En décembre 2019, José Eduardo Perea (Frente de Todos) a reçu un cadeau de Noël paradoxal : une nomination en tant que superviseur par le ministère de la Justice et des Droits de l'homme. Perea, l'ancien maire d'Andalgalá et responsable politique de la répression de 2010, celui-là même qui dans une interview avait anticipé le passage des machines vers le réservoir d'Agua Rica avec une menace explicite : "qui touche, prend un coup". Et c'est ce qui s'est passé : les tirs et les coups n'ont pas fait de distinction entre les femmes et les hommes, les personnes âgées, les adultes et les enfants.

Crédit - Nicolás Pousthomis

Mariano Arcioni, qui a accédé au poste de gouverneur de Chubut en prononçant un discours contre les méga-mines a, une fois au pouvoir, promu la loi de zonage minier et ordonné la répression qui a maintenu Chubut dans un quasi état de siège pendant une semaine de manifestations. Sa trahison de la volonté du peuple a également été récompensée : l'Unión por la Patria l'a inclus comme pré-candidat dans ses listes et il occupera désormais un bureau au Parlasur.
====
## TRAVAIL À FAIRE
• 1. D'après le texte sur les méga-mines, quelle nomination José Eduardo Perea a-t-il reçue en décembre 2019 ?
• 2. Poursuivez le texte sur les méga-mines après sa dernière phrase.
Le matériel ne joue aucun rôle dans ce travail.
====
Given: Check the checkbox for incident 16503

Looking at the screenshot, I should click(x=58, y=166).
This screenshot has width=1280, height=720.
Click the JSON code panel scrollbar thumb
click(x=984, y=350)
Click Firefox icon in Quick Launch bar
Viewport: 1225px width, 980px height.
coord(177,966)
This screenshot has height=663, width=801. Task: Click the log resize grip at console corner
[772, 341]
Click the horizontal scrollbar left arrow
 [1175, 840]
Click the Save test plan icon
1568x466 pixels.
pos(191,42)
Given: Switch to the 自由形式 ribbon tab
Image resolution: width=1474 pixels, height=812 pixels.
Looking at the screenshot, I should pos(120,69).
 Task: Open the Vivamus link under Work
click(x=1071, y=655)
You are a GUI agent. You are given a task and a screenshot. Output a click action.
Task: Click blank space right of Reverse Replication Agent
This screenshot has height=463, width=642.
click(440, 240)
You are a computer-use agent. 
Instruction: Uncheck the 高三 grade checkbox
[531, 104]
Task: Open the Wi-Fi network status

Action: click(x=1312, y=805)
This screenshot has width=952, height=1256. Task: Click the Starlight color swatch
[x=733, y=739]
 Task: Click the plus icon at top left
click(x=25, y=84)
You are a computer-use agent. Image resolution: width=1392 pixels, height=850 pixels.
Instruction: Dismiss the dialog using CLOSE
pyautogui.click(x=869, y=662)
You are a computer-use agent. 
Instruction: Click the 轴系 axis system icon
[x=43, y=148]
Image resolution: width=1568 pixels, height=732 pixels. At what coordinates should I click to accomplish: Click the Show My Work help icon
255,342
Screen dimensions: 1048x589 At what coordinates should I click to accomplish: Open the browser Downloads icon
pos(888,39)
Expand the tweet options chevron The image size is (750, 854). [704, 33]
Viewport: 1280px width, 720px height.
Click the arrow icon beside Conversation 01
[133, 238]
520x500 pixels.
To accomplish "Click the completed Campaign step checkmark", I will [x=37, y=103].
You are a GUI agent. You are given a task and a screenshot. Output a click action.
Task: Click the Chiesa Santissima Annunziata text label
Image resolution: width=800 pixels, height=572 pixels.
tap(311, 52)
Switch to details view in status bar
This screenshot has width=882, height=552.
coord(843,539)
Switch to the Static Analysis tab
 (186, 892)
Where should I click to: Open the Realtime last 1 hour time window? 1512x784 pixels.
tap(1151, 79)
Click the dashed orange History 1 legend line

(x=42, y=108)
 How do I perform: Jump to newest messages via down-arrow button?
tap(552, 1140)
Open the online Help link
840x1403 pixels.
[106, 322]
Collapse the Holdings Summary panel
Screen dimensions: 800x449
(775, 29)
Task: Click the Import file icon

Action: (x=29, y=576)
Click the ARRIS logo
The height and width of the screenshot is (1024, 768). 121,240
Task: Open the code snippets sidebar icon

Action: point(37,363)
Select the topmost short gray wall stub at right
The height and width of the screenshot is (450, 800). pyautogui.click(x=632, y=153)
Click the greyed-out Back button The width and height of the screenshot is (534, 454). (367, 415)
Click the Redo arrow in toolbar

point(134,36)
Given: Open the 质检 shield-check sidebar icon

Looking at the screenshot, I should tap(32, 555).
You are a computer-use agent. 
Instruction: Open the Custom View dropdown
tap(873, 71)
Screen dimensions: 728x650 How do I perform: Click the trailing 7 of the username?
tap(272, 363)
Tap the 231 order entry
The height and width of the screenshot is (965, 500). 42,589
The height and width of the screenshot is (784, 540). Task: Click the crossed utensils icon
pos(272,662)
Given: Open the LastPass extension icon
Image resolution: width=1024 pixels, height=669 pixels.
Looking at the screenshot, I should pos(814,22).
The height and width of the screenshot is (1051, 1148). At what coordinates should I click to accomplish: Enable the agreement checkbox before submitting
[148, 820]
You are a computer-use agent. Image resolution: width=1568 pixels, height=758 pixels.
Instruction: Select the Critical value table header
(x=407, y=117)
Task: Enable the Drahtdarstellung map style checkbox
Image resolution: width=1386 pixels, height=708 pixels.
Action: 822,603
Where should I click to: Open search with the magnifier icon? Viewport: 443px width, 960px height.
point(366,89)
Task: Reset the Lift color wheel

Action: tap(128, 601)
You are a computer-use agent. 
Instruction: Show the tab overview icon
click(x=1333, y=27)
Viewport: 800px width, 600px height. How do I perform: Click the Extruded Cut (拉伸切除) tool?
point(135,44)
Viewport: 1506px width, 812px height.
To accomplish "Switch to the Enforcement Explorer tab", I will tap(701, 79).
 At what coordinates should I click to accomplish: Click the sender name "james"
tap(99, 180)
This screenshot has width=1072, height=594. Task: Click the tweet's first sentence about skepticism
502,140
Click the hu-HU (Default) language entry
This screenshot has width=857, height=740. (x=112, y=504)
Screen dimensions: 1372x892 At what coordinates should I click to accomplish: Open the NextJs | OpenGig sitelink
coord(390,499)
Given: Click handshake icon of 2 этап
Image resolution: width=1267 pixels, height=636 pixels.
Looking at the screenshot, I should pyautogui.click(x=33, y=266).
====
## RÉPONSES
• 1. Il a été nommé superviseur par le ministère de la Justice et des Droits de l'homme.

• 2.
Les échos des répressions à Jujuy ne s'étaient pas encore éteints lorsque Horacio Rodríguez Larreta a proposé Gerardo Morales comme pré-candidat à la vice-présidence de Cambiemos. Il n'a pas eu cette chance et l'ODEPA l'a écarté.

À Catamarca, des répressions ont eu lieu sous les gouvernements d'Eduardo Brizuela del Moral (radicaliste), de Lucía Corpacci et de Raúl Jalil (péroniste). À Mendoza, il n'y a pas eu de division entre les partis, même lors du vote sur l'amendement de la "loi sur la protection de l'eau".

Comme on peut le constater, il n'y a pas de division entre les partis en ce qui concerne l'extractivisme. Le clivage sépare plutôt les dirigeants et les élus - quelle que soit leur appartenance politique - des peuples en résistance.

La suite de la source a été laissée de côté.